E continua a dire: «Dovrebbero amarlo special­mente le persone che attendono all’orazione, giacché non so come si possa pensare alla Regina degli angeli nel tempo in cui tanto soffri con Gesù Bambino, senza ringraziare san Giuseppe per essere stato loro di grande aiuto. Chi non dovesse trovare un maestro che gli insegni l’orazione, prenda questo glorioso Santo per guida e non sbaglierà nel cammino. Piaccia a Dio che io non abbia sbagliato nell’arrischiarmi a parlarne perché, anche se mi professo a lui devota, nel modo di servirlo e di imitarlo ho sempre mancato». È una devozione essenziale. «Soltanto chiedo, per amor di Dio, che ne faccia la prova chi non credeva e vedrà per esperienza di qual vantaggio sia raccomandarsi a questo glorioso Patriarca e l’essergli devoti».

> Consegna
Secondo il testo su san Giuseppe, chi dovrebbe prendere questo Santo per guida?

> Dati forniti

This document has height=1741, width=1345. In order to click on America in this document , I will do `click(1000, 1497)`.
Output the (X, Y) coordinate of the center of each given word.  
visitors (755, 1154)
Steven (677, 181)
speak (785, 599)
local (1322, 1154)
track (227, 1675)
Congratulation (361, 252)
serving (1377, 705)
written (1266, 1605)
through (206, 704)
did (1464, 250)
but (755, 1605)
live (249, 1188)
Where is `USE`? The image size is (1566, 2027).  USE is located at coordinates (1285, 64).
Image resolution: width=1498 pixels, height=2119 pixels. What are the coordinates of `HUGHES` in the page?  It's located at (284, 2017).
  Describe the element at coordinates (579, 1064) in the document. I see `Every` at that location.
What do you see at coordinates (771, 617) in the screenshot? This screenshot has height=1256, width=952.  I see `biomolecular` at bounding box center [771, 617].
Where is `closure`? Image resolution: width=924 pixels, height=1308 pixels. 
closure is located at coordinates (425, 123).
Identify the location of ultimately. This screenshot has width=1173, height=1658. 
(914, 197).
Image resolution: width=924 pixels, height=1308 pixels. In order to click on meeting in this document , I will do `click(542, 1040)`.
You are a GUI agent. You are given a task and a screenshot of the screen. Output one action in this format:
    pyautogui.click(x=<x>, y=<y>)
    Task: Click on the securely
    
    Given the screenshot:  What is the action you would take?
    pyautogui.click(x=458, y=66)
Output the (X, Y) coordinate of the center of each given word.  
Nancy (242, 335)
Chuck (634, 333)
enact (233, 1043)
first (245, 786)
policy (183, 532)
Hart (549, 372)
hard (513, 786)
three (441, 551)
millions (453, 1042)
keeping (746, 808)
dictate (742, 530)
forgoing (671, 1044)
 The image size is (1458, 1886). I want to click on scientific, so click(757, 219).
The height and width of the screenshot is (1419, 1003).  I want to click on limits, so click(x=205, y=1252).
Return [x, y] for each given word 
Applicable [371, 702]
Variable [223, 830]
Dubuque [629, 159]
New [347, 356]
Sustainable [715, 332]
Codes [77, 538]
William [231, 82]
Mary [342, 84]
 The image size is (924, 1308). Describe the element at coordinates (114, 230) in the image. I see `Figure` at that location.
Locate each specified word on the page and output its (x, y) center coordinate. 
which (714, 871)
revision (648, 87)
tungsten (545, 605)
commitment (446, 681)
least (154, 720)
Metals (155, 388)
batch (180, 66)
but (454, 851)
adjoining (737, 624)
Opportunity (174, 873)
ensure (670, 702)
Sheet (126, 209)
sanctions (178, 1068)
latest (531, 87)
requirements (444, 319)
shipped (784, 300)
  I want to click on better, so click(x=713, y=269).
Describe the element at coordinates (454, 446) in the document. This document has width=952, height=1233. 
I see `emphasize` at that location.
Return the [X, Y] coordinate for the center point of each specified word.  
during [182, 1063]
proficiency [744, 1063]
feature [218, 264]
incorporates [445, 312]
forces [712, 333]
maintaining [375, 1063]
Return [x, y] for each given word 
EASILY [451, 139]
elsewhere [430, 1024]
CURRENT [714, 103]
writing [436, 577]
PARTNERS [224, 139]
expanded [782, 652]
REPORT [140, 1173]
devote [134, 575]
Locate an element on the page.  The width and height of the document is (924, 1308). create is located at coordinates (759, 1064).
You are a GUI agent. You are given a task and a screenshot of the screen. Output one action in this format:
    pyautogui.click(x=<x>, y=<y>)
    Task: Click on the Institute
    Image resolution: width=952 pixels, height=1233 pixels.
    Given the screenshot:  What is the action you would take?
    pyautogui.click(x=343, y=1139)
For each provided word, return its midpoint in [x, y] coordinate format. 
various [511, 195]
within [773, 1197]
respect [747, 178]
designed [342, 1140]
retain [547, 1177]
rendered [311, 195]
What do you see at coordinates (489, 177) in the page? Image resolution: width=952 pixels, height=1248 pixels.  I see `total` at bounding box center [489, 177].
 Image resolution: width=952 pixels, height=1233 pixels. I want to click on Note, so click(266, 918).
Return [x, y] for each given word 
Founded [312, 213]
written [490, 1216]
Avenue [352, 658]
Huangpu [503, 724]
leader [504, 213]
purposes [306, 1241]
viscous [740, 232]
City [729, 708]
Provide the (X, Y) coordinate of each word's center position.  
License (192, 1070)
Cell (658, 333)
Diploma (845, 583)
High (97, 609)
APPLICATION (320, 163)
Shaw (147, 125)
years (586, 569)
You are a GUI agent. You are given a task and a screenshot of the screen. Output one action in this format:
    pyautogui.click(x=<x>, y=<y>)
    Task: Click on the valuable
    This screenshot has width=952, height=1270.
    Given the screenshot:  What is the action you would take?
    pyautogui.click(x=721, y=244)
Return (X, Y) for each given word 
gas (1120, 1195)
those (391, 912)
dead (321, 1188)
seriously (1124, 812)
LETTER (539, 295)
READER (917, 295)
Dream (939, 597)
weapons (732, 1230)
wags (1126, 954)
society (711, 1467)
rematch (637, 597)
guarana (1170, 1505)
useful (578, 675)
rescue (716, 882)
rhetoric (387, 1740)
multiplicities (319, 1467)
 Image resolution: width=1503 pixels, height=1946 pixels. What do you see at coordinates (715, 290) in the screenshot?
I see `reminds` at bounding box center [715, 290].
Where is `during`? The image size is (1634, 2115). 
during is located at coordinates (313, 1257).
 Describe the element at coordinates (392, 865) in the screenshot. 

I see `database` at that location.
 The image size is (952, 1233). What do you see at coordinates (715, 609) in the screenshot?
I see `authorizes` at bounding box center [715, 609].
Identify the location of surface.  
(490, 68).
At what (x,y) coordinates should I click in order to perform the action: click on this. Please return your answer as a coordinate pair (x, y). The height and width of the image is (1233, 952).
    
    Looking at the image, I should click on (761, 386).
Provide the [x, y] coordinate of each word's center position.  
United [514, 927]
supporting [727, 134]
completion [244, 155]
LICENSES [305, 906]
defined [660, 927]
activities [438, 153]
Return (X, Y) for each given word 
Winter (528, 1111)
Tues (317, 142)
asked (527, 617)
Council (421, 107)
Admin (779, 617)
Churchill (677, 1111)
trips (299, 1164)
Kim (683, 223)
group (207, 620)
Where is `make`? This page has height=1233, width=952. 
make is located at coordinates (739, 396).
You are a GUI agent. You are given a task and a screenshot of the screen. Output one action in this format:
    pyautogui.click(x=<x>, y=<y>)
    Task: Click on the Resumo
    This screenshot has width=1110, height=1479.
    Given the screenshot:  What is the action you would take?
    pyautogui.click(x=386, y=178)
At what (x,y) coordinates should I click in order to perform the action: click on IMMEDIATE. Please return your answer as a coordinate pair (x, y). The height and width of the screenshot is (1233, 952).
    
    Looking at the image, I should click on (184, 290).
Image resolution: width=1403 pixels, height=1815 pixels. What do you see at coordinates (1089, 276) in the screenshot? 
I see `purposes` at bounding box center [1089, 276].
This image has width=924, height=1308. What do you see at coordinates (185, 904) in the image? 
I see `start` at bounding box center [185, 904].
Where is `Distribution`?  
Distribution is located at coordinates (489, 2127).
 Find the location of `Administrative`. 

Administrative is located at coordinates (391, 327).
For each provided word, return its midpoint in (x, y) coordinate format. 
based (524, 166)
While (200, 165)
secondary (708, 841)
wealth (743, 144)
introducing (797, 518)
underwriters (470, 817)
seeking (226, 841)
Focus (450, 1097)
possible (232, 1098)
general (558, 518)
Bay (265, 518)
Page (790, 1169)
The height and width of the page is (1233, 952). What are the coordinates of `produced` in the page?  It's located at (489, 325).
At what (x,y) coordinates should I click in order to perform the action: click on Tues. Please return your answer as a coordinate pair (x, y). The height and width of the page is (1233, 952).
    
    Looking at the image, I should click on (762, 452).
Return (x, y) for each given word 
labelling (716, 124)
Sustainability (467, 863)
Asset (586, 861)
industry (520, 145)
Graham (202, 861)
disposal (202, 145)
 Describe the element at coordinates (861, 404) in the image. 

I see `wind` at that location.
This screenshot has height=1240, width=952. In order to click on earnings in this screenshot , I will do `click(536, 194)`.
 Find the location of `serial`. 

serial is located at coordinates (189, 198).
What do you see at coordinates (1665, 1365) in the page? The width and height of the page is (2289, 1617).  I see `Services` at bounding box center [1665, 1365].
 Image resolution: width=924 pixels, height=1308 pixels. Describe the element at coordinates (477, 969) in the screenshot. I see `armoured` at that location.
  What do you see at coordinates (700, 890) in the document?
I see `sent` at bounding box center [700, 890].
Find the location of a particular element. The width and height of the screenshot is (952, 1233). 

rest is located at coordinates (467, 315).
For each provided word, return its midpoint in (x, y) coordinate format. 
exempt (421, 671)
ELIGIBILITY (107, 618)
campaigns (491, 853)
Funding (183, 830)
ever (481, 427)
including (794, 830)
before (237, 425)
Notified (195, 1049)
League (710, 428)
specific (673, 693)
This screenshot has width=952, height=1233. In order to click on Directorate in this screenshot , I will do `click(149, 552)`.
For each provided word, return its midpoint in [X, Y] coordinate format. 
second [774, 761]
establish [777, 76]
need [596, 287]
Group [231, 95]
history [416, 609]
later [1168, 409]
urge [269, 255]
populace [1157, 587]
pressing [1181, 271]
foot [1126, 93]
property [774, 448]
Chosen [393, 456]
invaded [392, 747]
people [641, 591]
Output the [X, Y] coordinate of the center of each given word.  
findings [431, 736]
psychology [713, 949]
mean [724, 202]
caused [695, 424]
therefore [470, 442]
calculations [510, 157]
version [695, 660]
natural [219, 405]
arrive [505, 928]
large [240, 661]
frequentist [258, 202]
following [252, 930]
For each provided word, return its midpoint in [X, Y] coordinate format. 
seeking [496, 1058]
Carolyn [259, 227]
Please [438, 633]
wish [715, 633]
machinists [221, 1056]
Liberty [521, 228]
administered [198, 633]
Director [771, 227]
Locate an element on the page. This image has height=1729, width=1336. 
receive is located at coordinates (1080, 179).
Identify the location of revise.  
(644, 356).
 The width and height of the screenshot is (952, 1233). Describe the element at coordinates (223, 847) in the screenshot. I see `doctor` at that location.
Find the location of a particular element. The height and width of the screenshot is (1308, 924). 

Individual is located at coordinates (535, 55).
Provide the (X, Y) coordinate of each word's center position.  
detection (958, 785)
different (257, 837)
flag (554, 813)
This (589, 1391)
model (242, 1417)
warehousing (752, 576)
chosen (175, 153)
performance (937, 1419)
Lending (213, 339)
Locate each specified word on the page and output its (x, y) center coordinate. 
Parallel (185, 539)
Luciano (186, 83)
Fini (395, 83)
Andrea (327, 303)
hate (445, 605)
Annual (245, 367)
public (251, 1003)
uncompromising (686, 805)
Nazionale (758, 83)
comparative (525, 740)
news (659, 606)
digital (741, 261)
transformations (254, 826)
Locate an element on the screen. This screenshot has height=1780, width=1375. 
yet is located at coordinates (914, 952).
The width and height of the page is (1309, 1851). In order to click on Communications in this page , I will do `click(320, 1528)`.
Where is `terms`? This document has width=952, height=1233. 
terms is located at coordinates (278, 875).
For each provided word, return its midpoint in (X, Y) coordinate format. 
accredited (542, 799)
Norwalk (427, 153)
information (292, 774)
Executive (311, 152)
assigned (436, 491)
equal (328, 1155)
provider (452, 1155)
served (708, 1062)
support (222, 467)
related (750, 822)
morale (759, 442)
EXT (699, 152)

> Soluzione
Chi non trova un maestro che gli insegni l'orazione.